**TEXTAUSZUG:**
======

Es giebt keine festen Charklassen, Jeder kann alles lernen und jeder kann alles tragen, sofern er die nötigen Attribute wie Stärke, Ausdauer, Beweglichkeit, Weisheit oder Inteligenz erhöt hat.
Pro Level up kannst du biss zu 5 Punkte frei verteilen auf die Attribute und 15 Fertikeitspunkte in Fähigkeiten inwestieren.. Fähigkeiten sind zumbeispiel Angrif, Ausweichen, Bogenschiessen,  oder auch Stehlen zumbeispiel..

Es giebt viele hunderte verschiedene Arten von Zaubern.. diese Zaubern kannst du alle auch  lernen du brauchst nur die nötigen Int und Wis werte..  So sind der Kobinationsmöglichkeiten keine Grenzen gesetzt.. Krieger brauchen Stärke für die Waffe und Ausdauer für die Rüstung und ihre HP, Bogenschützen viel bewegung und einwenig Stärke für den Bogen und Ausdauer für die Rüstung oder Int und Wis für Schutzzauber.. Erd und Lichtmagier benötigen eigentlich nur Weisheit.. Dunkel Feuer und Wassermagier Inteligenz.. und Luftmagier von beidem etwas. Aber du kannst auch verschiedene Charakter Kombinieren und so einen Krieger schaffen der keine Rüstung trägt sondern sich mit Zaubern Schütz oder Umgekehrt.

Beim Chat System in D4O giebt es ein paar Standart Channels (oder auch Räume genannt) die jeder hat und man an und aus schalten kann.  

Der „Main" Channel ist ein Weltweiter Chat wo hauptsächlich RP darin betrieben wird oder bekanntgabungen gemacht werden, wenn man ein Stadttor belagert.Er ist für jeden frei zugänglich und man darf an den dort laufenden text Rollenspielen gerne teilhaben.

======

**SCHRIFTLICHE AUFGABE A:**
Gib aus den nachfolgenden Zeilen alles ab der Zeile mit „Mirrors and frames (125, 526)“ bis einschließlich der letzten Zeile unverändert aus.

**ZU BEARBEITENDE ZEILEN:**
======

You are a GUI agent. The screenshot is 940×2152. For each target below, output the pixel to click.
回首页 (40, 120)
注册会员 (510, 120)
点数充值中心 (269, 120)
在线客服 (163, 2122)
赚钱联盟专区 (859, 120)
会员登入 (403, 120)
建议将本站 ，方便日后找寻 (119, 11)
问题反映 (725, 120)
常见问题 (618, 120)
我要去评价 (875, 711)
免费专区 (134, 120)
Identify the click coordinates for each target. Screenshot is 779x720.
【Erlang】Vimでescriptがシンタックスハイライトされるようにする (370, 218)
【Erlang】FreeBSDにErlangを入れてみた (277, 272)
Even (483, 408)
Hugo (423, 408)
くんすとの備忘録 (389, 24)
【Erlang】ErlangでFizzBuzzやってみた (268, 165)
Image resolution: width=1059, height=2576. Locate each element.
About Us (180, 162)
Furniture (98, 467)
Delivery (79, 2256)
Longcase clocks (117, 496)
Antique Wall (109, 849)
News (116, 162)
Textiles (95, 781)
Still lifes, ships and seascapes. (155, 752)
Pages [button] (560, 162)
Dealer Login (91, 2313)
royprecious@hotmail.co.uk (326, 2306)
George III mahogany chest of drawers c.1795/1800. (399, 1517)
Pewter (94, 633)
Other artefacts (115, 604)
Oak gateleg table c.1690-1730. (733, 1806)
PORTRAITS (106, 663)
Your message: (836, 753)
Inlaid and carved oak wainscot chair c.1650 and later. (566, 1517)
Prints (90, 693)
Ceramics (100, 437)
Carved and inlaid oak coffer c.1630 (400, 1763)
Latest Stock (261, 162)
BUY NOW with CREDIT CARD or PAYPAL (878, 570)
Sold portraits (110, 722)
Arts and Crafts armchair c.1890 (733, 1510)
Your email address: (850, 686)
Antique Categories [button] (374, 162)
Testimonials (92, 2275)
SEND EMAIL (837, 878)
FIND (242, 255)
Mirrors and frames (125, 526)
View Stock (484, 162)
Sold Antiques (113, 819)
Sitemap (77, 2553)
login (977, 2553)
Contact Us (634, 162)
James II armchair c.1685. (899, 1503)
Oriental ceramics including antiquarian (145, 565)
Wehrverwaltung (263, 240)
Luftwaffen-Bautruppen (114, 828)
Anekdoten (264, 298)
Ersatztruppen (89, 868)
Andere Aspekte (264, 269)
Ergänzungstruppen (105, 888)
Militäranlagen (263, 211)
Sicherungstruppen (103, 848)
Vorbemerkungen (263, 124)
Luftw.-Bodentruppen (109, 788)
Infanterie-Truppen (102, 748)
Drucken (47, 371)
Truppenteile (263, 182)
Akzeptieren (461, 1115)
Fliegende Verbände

======

**SCHRIFTLICHE AUFGABE B:**
Welche Arten von Magiern werden im Textauszug genannt? Zähle alle auf.

**RICHTIGES ERGEBNIS A:**
Mirrors and frames (125, 526)
View Stock (484, 162)
Sold Antiques (113, 819)
Sitemap (77, 2553)
login (977, 2553)
Contact Us (634, 162)
James II armchair c.1685. (899, 1503)
Oriental ceramics including antiquarian (145, 565)
Wehrverwaltung (263, 240)
Luftwaffen-Bautruppen (114, 828)
Anekdoten (264, 298)
Ersatztruppen (89, 868)
Andere Aspekte (264, 269)
Ergänzungstruppen (105, 888)
Militäranlagen (263, 211)
Sicherungstruppen (103, 848)
Vorbemerkungen (263, 124)
Luftw.-Bodentruppen (109, 788)
Infanterie-Truppen (102, 748)
Drucken (47, 371)
Truppenteile (263, 182)
Akzeptieren (461, 1115)
Fliegende Verbände

**RICHTIGES ERGEBNIS B:**
Erdmagier, Lichtmagier, Dunkelmagier, Feuermagier, Wassermagier, Luftmagier